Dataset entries
=======
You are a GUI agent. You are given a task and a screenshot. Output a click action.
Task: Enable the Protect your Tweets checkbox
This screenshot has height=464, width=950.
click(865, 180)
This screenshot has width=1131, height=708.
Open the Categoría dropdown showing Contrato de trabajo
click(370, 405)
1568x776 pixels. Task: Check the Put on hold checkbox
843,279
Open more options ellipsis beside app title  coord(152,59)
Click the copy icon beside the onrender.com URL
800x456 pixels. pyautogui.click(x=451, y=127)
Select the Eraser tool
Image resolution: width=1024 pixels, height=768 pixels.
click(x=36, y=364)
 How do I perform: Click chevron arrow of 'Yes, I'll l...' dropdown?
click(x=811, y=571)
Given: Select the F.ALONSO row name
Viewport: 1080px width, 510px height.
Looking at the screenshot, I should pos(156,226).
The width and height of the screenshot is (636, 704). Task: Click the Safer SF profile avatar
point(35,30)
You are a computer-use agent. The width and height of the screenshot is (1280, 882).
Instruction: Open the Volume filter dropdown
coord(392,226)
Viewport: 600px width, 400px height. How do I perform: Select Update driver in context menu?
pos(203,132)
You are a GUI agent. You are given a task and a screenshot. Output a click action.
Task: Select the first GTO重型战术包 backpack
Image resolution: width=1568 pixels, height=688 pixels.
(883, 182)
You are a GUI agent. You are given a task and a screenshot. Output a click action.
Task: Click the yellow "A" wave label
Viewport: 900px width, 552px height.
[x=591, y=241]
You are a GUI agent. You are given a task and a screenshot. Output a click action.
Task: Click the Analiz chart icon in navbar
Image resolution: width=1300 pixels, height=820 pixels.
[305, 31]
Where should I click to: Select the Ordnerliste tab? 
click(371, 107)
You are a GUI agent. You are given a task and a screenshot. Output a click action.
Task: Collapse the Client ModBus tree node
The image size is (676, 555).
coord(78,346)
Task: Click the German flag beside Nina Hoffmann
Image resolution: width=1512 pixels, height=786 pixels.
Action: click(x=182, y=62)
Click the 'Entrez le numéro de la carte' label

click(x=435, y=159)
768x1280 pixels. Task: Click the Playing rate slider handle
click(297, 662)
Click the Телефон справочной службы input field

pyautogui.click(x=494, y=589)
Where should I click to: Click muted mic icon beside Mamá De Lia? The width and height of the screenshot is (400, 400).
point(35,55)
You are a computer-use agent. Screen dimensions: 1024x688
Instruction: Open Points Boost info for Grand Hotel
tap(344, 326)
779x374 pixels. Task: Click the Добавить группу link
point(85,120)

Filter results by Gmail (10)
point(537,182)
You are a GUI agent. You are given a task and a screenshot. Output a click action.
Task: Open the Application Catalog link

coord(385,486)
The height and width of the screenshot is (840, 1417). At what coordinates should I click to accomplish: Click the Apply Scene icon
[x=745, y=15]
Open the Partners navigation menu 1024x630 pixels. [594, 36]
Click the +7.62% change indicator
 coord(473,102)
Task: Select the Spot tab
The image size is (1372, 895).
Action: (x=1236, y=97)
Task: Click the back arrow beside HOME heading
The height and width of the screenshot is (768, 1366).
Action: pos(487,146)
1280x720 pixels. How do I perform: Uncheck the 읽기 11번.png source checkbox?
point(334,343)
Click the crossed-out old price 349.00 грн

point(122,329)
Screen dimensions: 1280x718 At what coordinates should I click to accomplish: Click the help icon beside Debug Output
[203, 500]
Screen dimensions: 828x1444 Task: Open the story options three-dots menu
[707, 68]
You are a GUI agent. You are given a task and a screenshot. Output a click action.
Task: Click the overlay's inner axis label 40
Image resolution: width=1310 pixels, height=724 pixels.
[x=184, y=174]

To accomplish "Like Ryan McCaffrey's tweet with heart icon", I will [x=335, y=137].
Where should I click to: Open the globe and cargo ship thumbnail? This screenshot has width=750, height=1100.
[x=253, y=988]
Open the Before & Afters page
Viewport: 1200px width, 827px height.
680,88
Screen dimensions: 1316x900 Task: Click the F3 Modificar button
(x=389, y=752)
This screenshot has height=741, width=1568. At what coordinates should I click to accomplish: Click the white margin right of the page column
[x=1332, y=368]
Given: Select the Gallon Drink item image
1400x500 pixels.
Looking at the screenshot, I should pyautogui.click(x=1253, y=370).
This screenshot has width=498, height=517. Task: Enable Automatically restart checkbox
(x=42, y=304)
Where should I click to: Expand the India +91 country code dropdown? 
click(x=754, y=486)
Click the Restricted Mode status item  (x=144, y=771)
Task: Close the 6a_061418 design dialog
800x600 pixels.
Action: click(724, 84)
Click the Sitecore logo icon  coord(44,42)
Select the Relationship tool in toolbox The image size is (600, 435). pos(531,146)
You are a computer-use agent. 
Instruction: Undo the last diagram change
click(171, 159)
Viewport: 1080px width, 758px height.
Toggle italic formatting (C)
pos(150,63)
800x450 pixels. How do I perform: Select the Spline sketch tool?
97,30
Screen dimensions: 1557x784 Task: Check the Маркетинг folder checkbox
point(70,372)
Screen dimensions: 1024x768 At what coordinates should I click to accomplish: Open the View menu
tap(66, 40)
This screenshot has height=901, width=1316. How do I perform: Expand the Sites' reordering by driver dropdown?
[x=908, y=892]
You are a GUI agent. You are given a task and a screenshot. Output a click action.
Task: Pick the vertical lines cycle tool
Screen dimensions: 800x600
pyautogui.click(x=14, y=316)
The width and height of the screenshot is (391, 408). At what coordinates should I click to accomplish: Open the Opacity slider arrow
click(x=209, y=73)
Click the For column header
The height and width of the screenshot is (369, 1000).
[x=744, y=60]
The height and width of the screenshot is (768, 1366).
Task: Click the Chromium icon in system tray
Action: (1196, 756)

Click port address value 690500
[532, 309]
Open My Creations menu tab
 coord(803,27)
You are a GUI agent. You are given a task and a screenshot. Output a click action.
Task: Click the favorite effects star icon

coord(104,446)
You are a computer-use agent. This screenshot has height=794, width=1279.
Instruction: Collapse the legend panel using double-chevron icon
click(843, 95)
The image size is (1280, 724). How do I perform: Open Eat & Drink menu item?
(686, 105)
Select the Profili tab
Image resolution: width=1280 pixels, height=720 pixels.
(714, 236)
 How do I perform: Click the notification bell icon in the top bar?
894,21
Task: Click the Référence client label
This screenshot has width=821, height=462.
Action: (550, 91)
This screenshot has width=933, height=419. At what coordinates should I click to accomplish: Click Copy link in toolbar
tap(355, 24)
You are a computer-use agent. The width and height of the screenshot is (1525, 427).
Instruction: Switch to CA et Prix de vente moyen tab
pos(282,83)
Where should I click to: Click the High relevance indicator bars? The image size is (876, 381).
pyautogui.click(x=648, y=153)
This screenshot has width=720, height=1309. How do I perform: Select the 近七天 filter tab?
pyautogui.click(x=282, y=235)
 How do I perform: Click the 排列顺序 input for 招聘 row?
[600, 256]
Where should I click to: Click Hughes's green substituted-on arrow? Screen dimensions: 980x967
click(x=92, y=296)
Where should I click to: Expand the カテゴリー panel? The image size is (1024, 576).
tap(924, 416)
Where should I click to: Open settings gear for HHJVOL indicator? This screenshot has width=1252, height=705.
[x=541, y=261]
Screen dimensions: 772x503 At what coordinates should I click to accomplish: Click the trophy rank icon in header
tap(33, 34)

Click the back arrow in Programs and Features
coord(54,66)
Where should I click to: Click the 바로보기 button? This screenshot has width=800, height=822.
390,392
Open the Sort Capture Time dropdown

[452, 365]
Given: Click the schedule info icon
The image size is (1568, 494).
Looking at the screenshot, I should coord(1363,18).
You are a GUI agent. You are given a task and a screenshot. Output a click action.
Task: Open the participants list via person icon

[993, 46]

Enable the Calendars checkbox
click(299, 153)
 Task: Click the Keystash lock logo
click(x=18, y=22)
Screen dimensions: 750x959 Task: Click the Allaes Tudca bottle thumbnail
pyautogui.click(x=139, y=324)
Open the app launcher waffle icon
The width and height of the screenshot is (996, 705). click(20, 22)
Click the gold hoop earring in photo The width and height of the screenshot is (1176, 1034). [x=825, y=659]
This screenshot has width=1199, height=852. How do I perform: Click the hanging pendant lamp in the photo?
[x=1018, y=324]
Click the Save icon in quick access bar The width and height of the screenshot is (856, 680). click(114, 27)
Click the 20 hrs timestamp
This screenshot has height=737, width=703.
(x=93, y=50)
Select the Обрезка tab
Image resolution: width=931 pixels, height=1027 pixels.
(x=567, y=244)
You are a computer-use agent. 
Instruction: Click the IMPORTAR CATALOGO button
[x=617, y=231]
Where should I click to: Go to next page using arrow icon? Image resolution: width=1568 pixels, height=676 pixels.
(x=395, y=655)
=======
### Problem details
Output the lines above exactly, but only those between the line holding "Viewport: 600px width, 400px" and the line holding "Task: Click the German", inclusive.

### Reply
Viewport: 600px width, 400px height. How do I perform: Select Update driver in context menu?
pos(203,132)
You are a GUI agent. You are given a task and a screenshot. Output a click action.
Task: Select the first GTO重型战术包 backpack
Image resolution: width=1568 pixels, height=688 pixels.
(883, 182)
You are a GUI agent. You are given a task and a screenshot. Output a click action.
Task: Click the yellow "A" wave label
Viewport: 900px width, 552px height.
[x=591, y=241]
You are a GUI agent. You are given a task and a screenshot. Output a click action.
Task: Click the Analiz chart icon in navbar
Image resolution: width=1300 pixels, height=820 pixels.
[305, 31]
Where should I click to: Select the Ordnerliste tab? 
click(371, 107)
You are a GUI agent. You are given a task and a screenshot. Output a click action.
Task: Collapse the Client ModBus tree node
The image size is (676, 555).
coord(78,346)
Task: Click the German flag beside Nina Hoffmann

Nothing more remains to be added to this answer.